⟨
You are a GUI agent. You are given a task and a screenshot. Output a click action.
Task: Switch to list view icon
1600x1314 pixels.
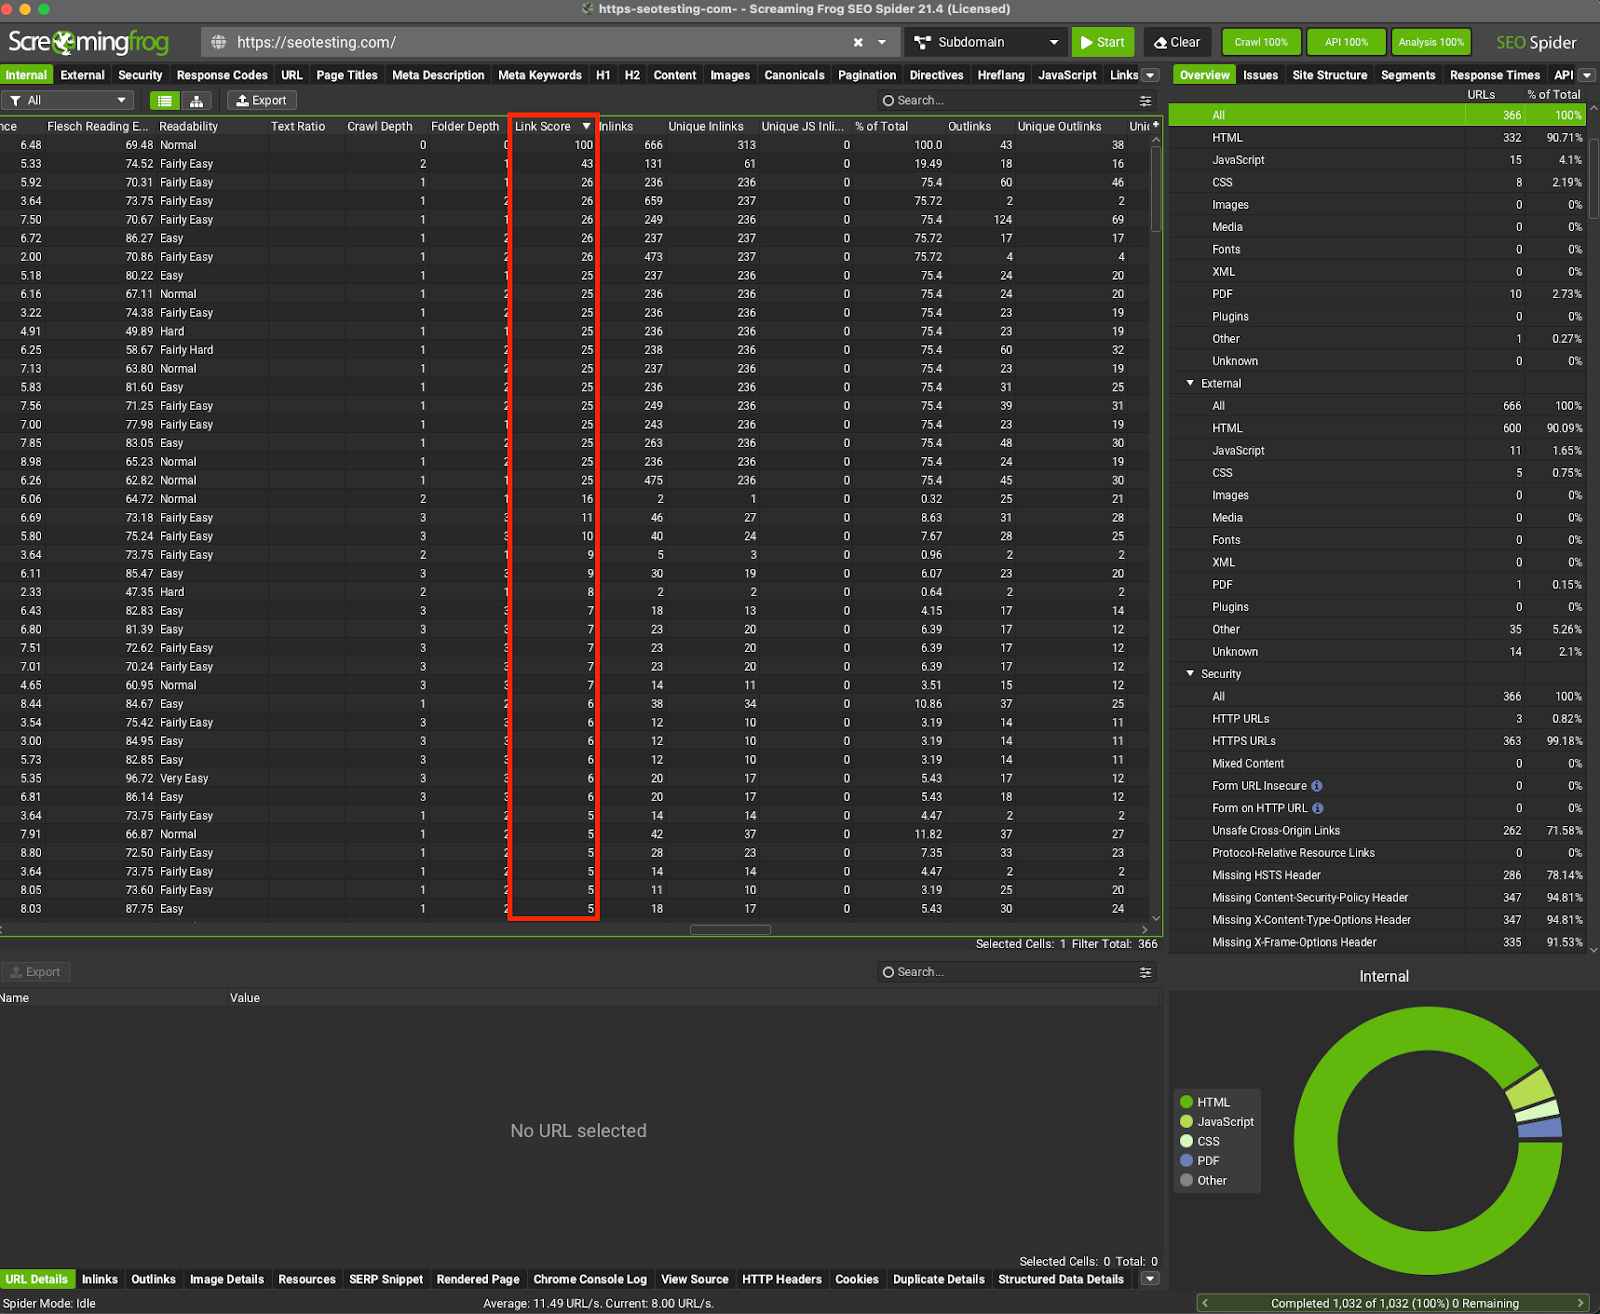click(x=165, y=101)
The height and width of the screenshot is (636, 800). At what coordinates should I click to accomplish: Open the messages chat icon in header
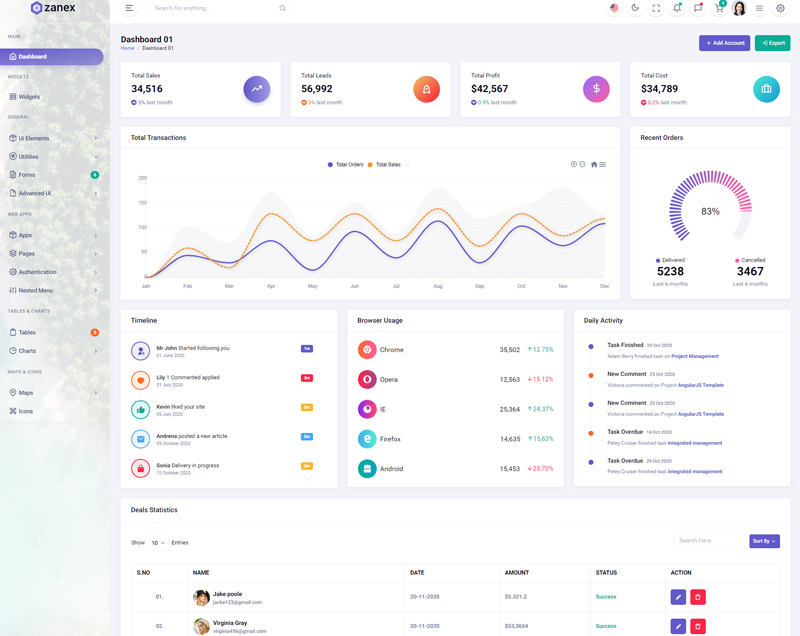[x=698, y=8]
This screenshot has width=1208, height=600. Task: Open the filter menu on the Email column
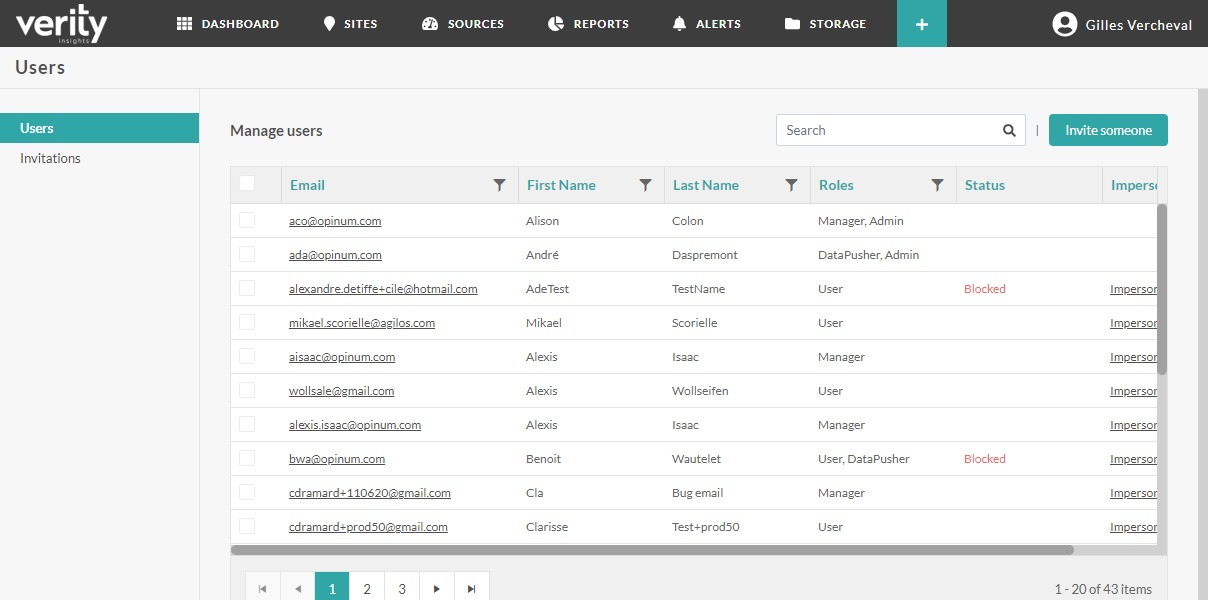500,185
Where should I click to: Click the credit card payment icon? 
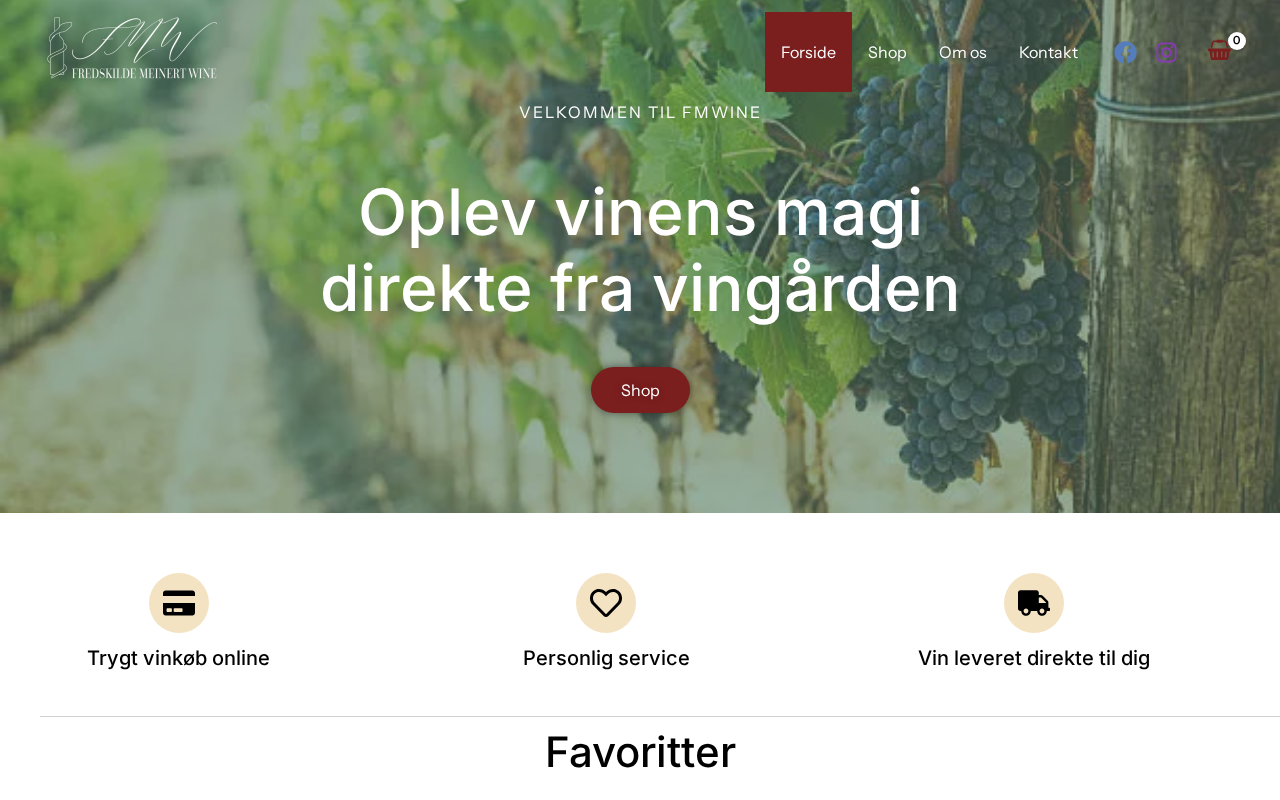click(x=179, y=603)
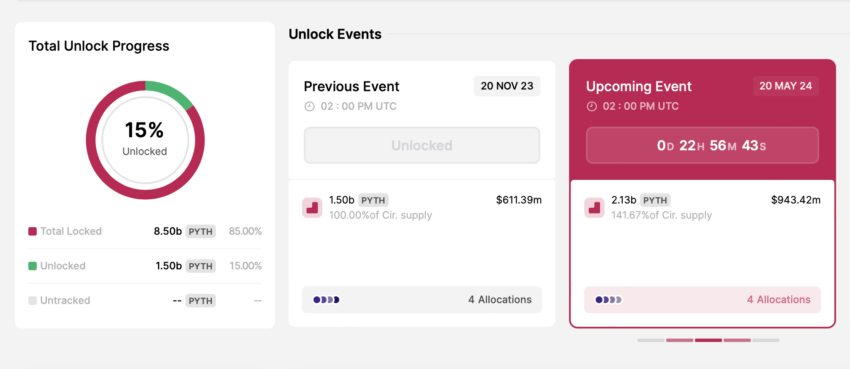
⟩
ACTIVITY:
Return only the lines from the one containing "The height and" through the last line of the entries above, exactly as written and without pictures.

TASK ANSWER:
The height and width of the screenshot is (636, 800). At what coordinates should I click to accomplish: Open the messages chat icon in header
[x=698, y=8]
This screenshot has width=1208, height=600. Task: Open the filter menu on the Email column
500,185
Where should I click to: Click the credit card payment icon? 
click(x=179, y=603)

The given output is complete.